Please copy each line of the data below that contains the word "This".

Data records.

[BEGIN]

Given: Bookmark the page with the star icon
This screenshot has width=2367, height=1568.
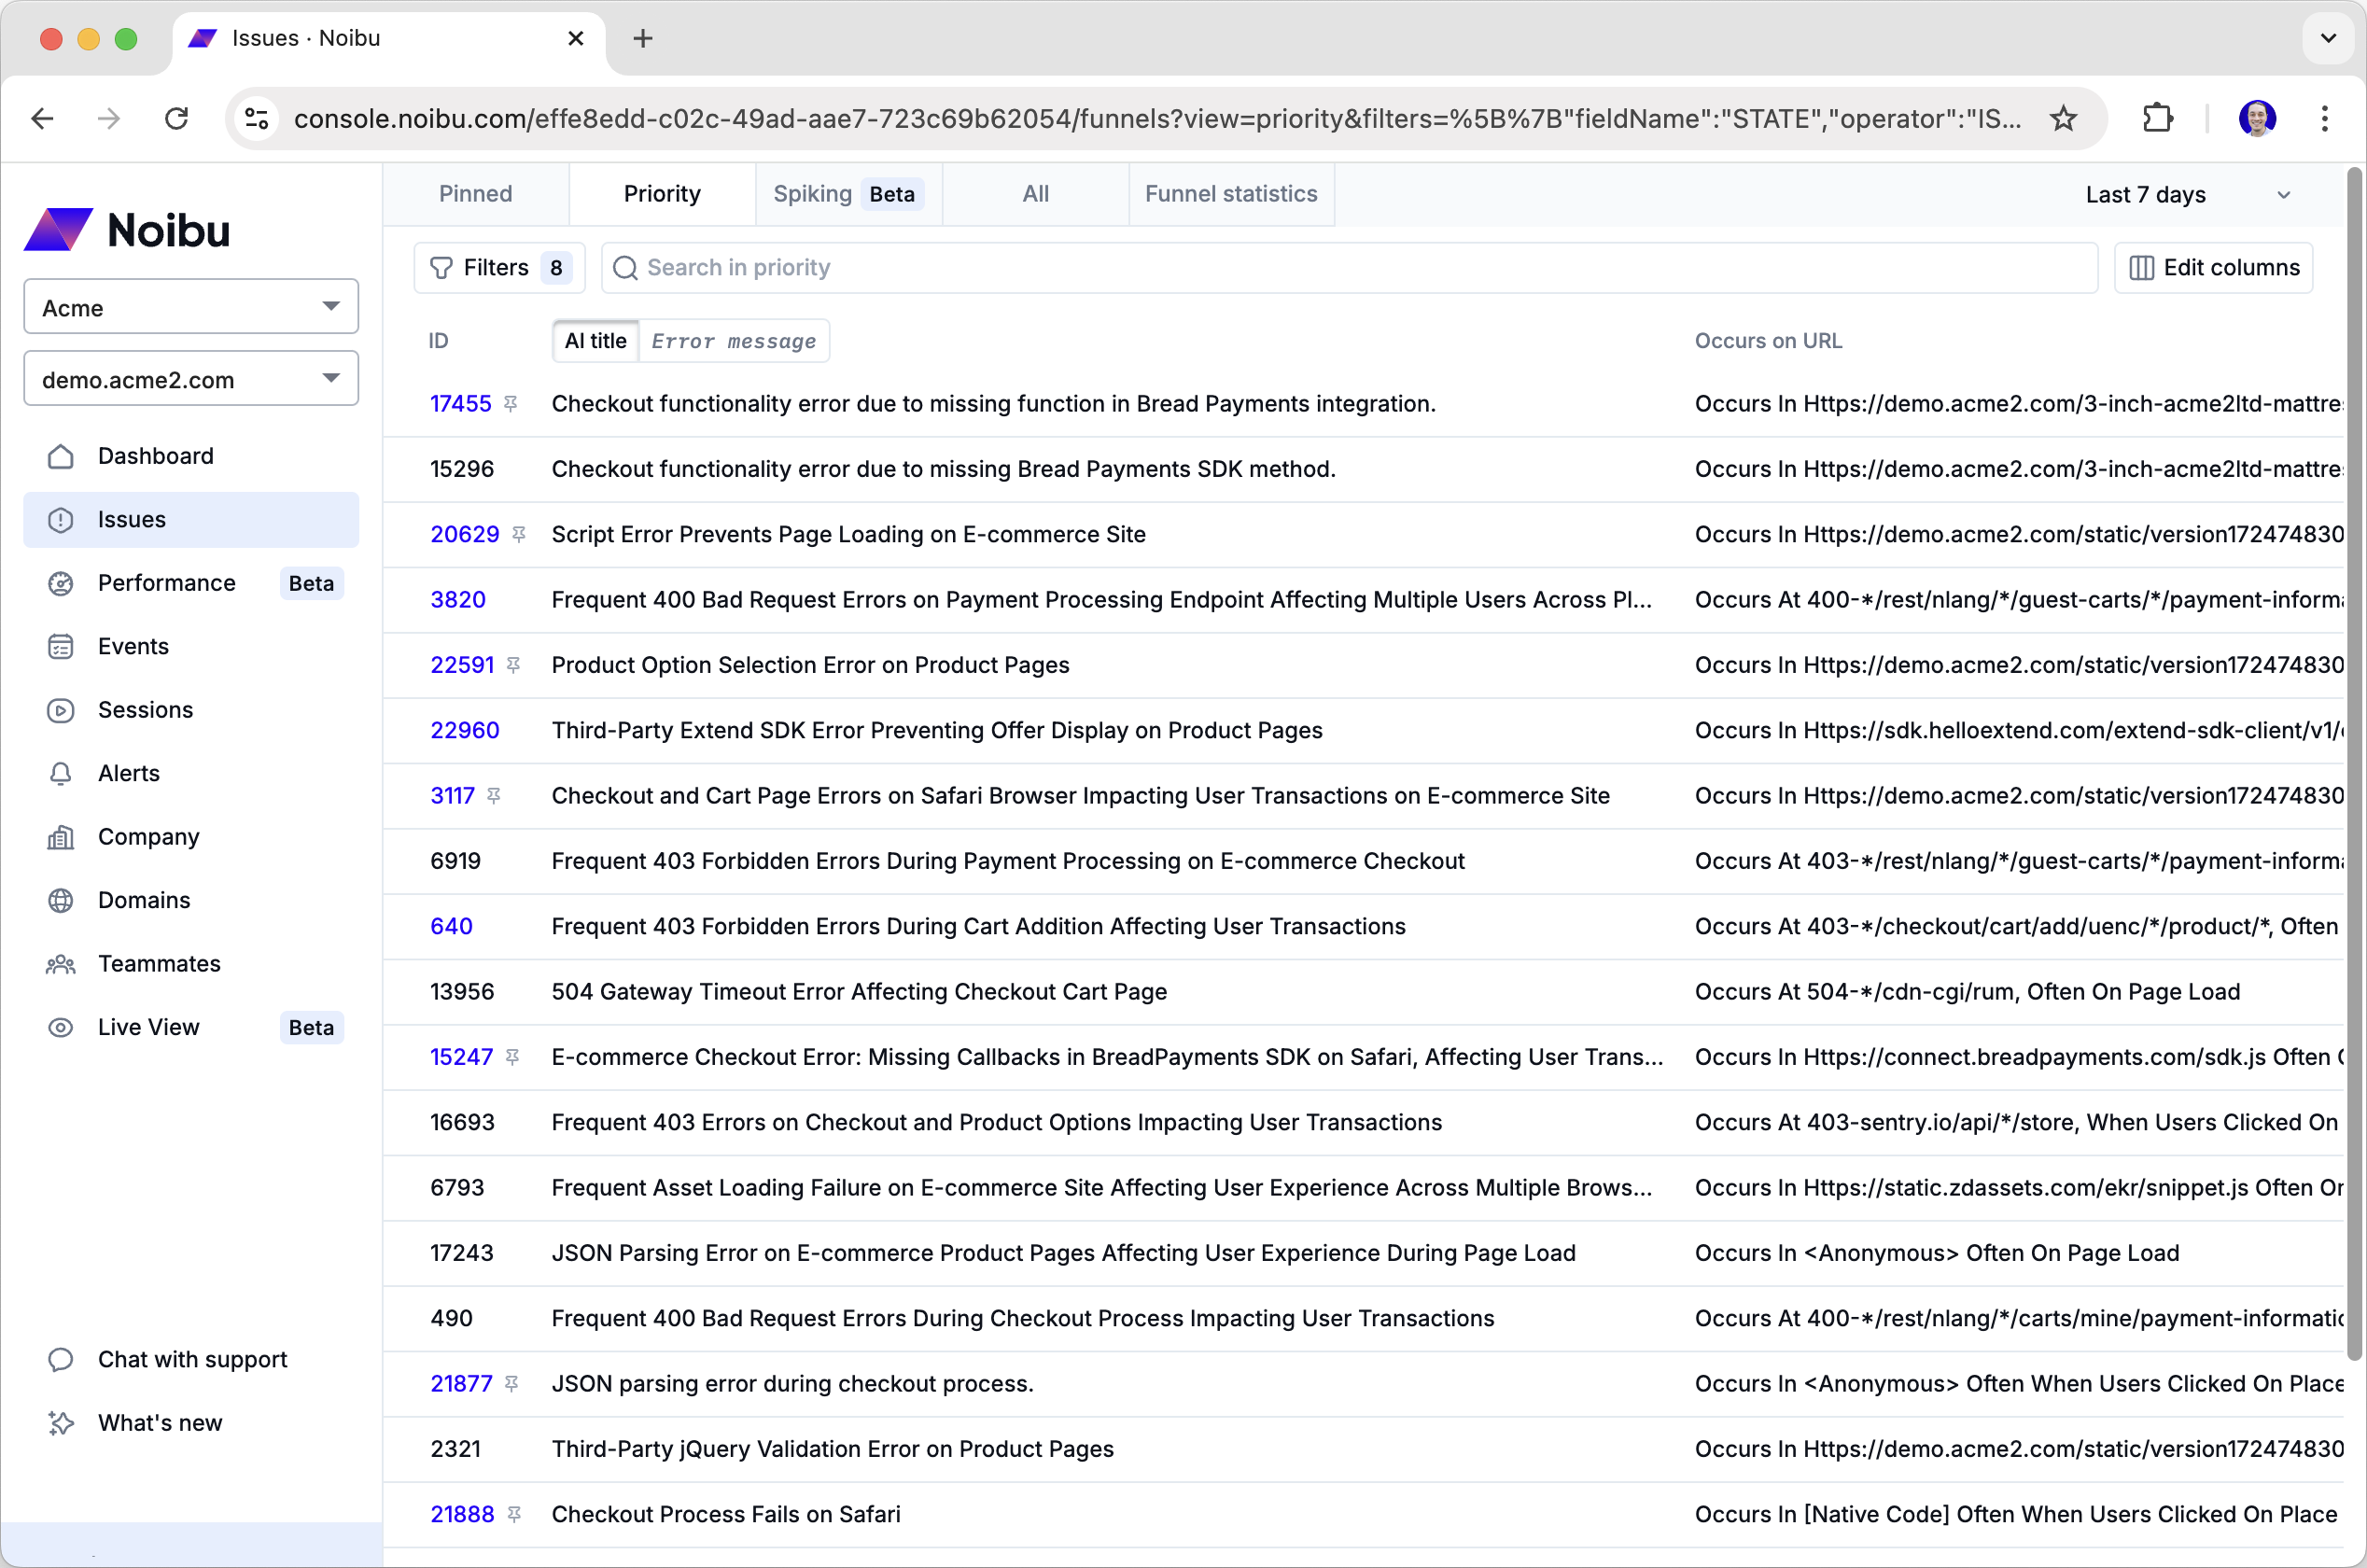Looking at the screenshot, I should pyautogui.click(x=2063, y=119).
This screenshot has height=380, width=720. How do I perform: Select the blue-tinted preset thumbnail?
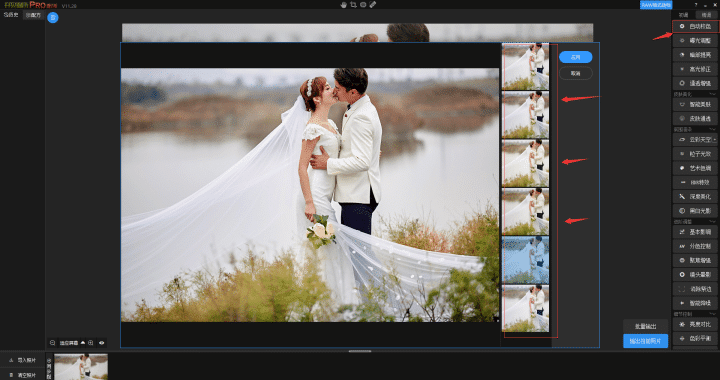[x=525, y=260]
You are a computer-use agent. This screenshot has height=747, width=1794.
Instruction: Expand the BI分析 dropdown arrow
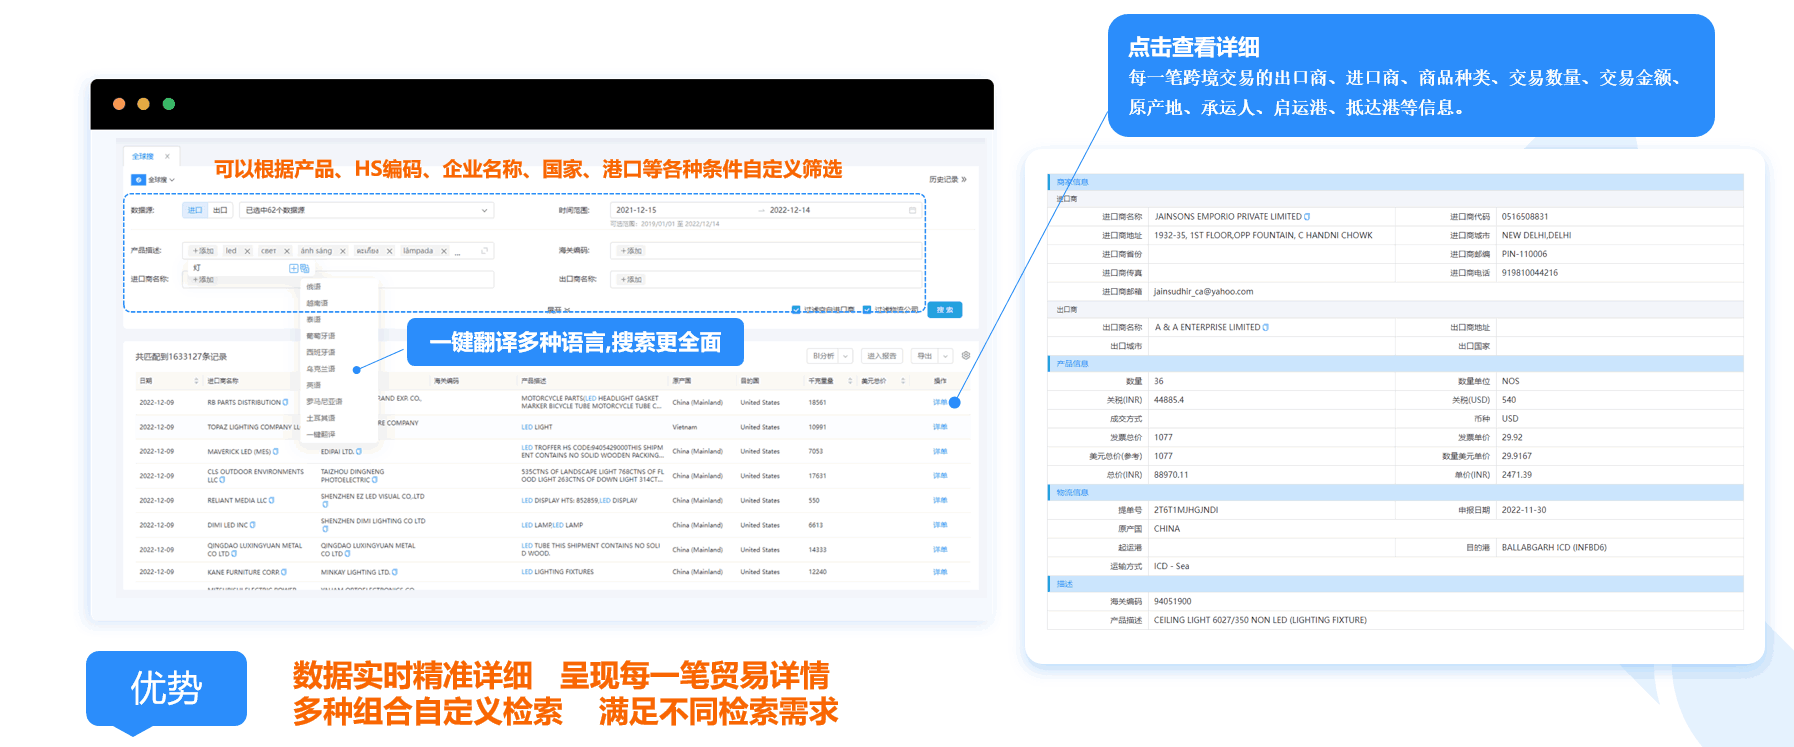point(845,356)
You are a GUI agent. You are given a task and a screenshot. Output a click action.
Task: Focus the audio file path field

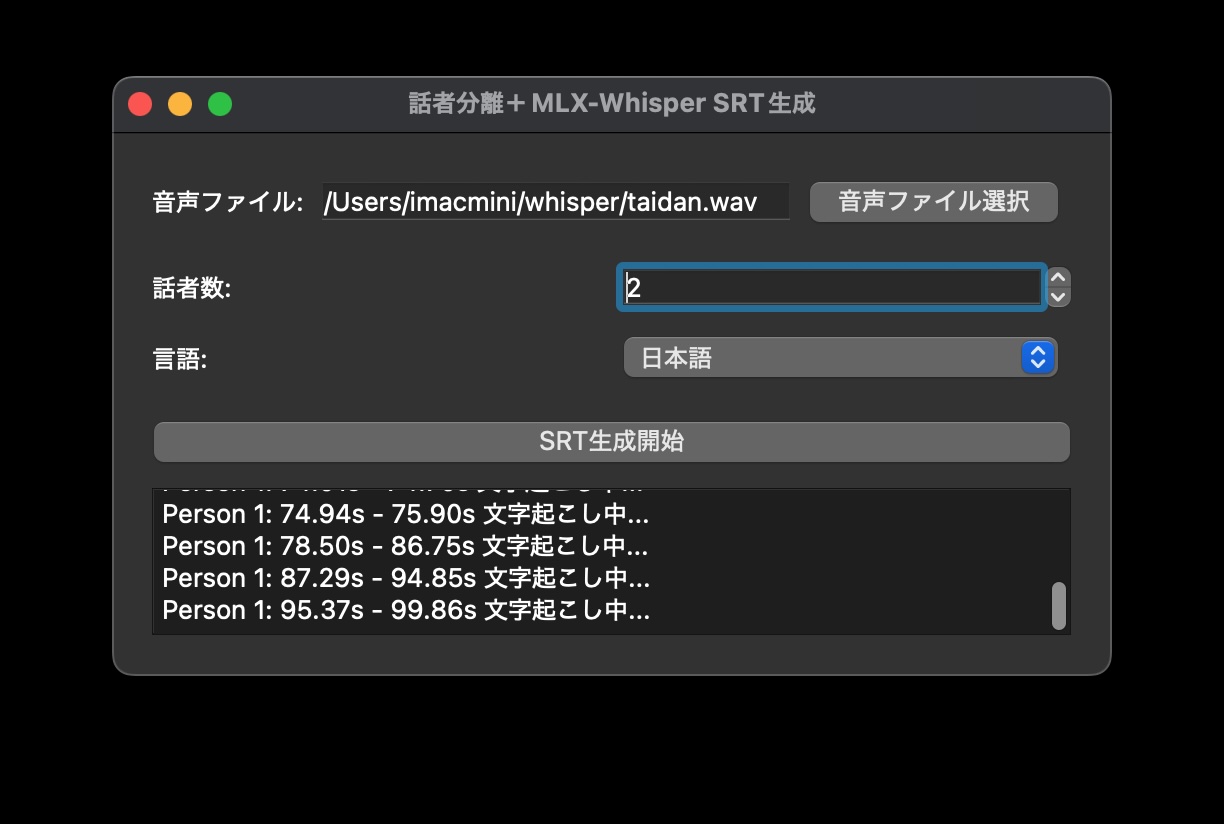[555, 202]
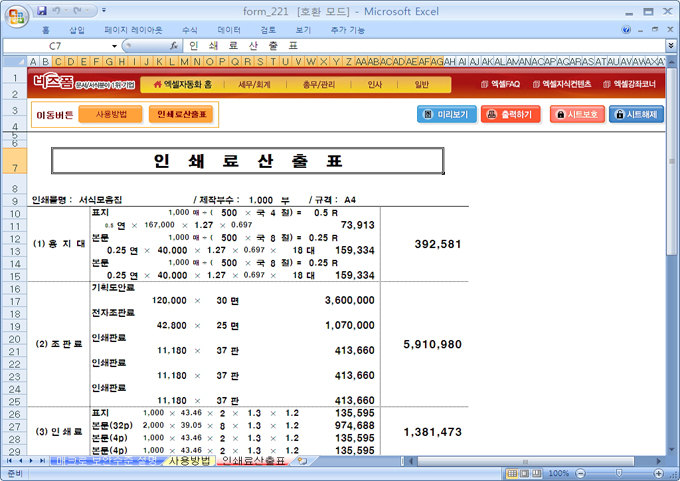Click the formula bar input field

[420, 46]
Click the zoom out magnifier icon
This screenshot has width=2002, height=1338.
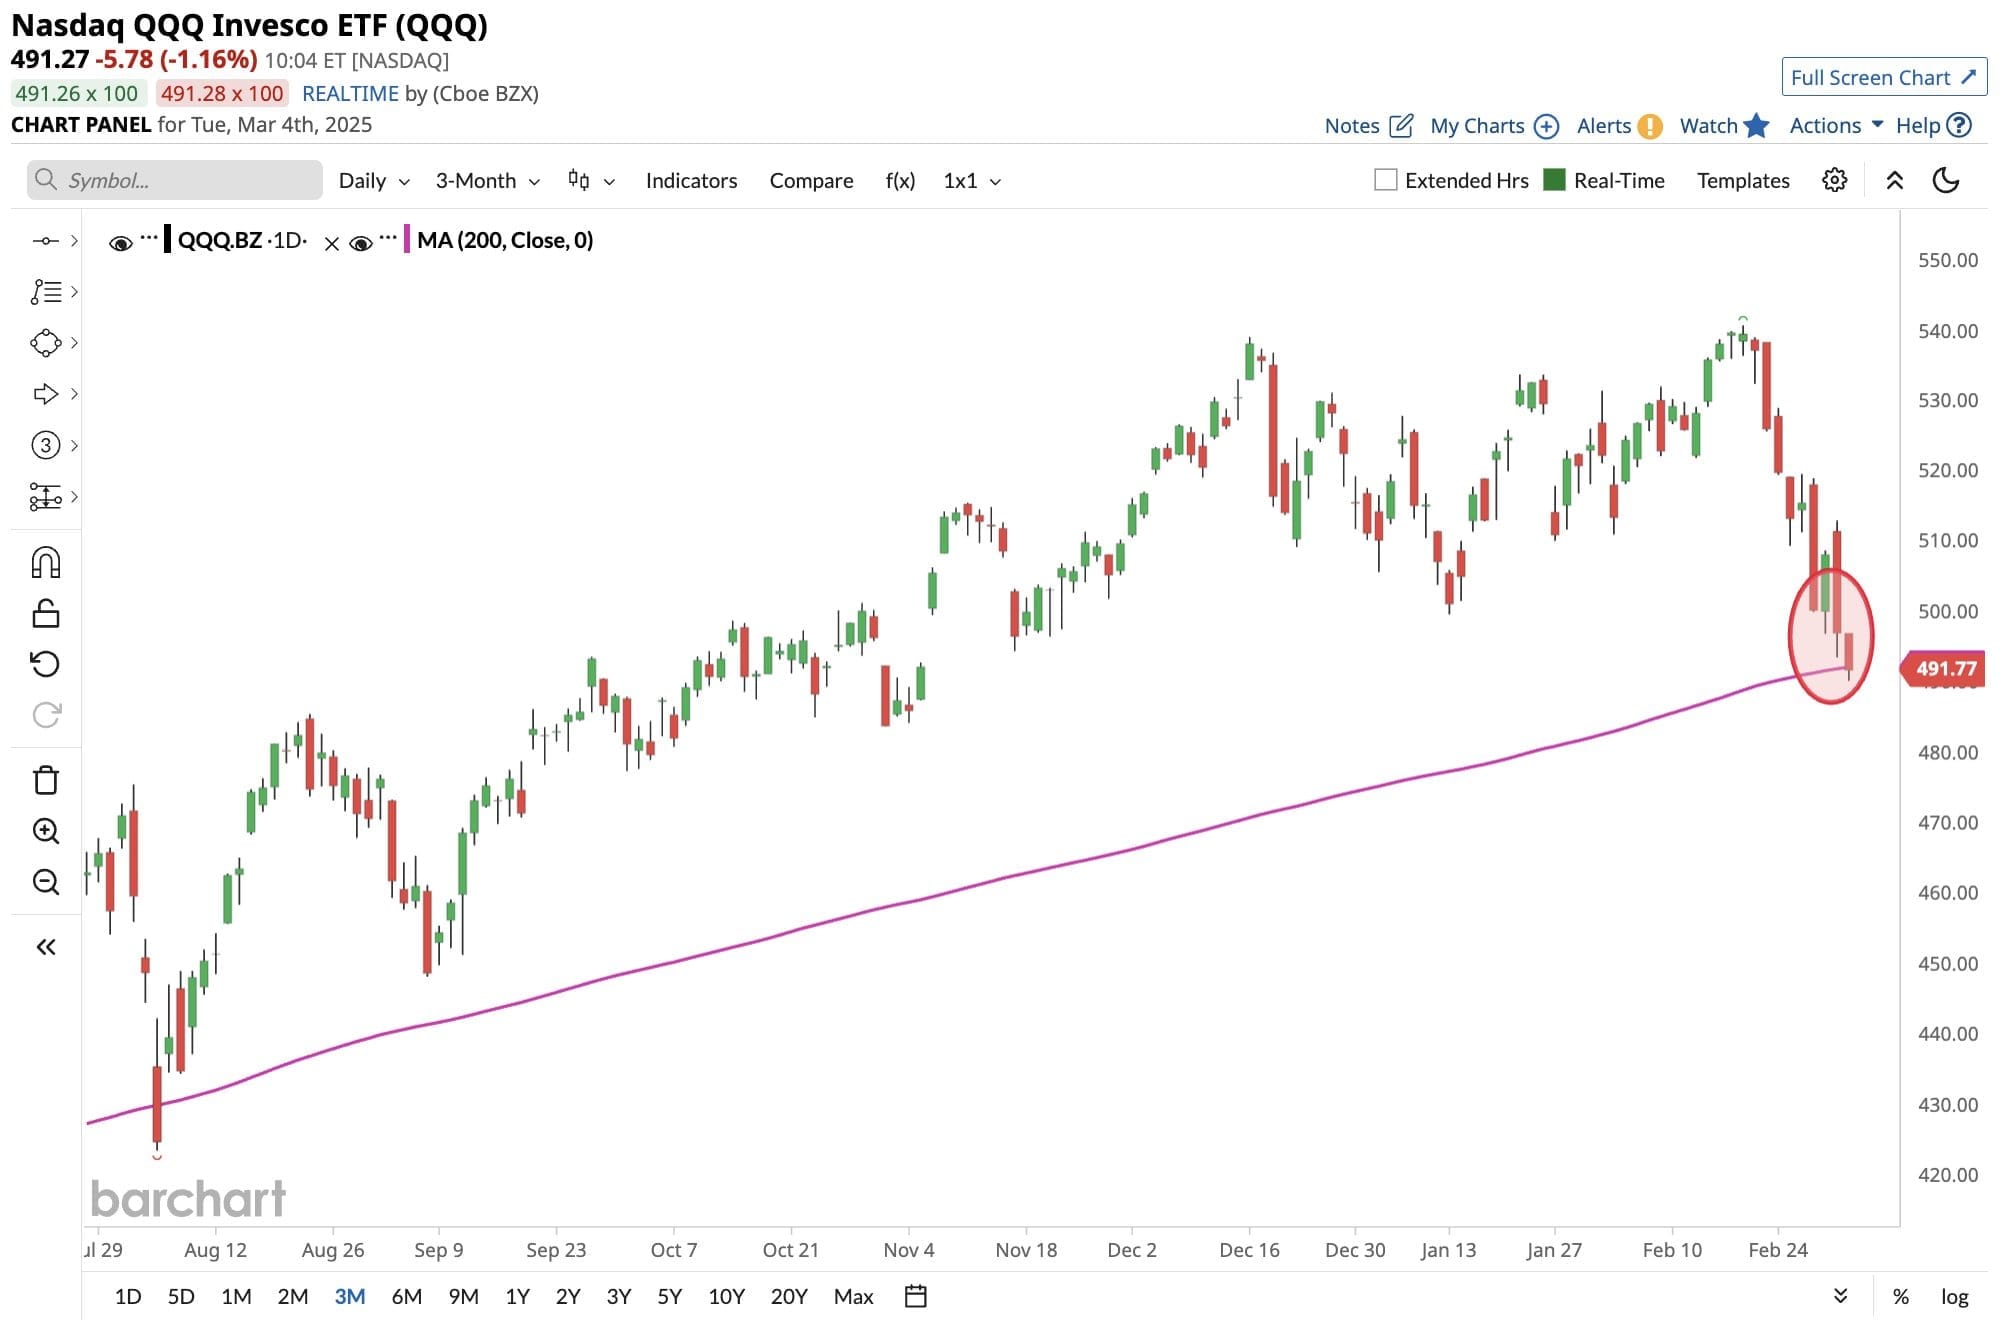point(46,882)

[END]

TASK RESULT.
This screenshot has width=2367, height=1568.
This screenshot has height=380, width=720. How do I perform: Select the blue-tinted preset thumbnail?
You are a computer-use agent. This screenshot has height=747, width=1794.
This screenshot has width=2002, height=1338.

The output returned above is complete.